What you have to do: Reprint every line of the data, keeping each character intact.

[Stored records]
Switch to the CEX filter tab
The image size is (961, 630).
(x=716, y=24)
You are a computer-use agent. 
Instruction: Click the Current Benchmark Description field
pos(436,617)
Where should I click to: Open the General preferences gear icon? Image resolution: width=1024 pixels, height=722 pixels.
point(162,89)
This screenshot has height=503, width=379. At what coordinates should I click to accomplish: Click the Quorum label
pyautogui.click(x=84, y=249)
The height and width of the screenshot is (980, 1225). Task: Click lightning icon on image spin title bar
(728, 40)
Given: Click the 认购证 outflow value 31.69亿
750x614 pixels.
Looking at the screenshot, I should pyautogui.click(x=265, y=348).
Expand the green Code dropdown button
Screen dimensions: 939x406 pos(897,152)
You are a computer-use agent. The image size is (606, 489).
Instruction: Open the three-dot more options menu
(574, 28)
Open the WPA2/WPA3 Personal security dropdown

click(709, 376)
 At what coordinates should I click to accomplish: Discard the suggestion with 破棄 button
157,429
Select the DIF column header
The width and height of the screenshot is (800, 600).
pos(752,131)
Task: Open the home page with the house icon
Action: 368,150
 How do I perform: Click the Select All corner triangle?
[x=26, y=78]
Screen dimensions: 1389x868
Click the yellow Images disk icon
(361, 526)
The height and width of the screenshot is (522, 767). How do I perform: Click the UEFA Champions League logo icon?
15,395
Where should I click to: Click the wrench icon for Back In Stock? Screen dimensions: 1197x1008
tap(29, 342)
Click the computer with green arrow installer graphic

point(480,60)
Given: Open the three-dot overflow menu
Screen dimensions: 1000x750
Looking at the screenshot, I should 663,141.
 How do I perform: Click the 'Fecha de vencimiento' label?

Written answer:
Switch to the CEX filter tab
The image size is (961, 630).
(x=716, y=24)
You are a computer-use agent. 
Instruction: Click the Current Benchmark Description field
pos(436,617)
Where should I click to: Open the General preferences gear icon? Image resolution: width=1024 pixels, height=722 pixels.
point(162,89)
This screenshot has height=503, width=379. At what coordinates should I click to accomplish: Click the Quorum label
pyautogui.click(x=84, y=249)
The height and width of the screenshot is (980, 1225). Task: Click lightning icon on image spin title bar
(728, 40)
Given: Click the 认购证 outflow value 31.69亿
750x614 pixels.
Looking at the screenshot, I should pyautogui.click(x=265, y=348).
Expand the green Code dropdown button
Screen dimensions: 939x406 pos(897,152)
You are a computer-use agent. The image size is (606, 489).
Instruction: Open the three-dot more options menu
(574, 28)
Open the WPA2/WPA3 Personal security dropdown

click(709, 376)
 At what coordinates should I click to accomplish: Discard the suggestion with 破棄 button
157,429
Select the DIF column header
The width and height of the screenshot is (800, 600).
pos(752,131)
Task: Open the home page with the house icon
Action: 368,150
 How do I perform: Click the Select All corner triangle?
[x=26, y=78]
Screen dimensions: 1389x868
Click the yellow Images disk icon
(361, 526)
The height and width of the screenshot is (522, 767). How do I perform: Click the UEFA Champions League logo icon?
15,395
Where should I click to: Click the wrench icon for Back In Stock? Screen dimensions: 1197x1008
tap(29, 342)
Click the computer with green arrow installer graphic

point(480,60)
Given: Open the three-dot overflow menu
Screen dimensions: 1000x750
Looking at the screenshot, I should 663,141.
 How do I perform: Click the 'Fecha de vencimiento' label?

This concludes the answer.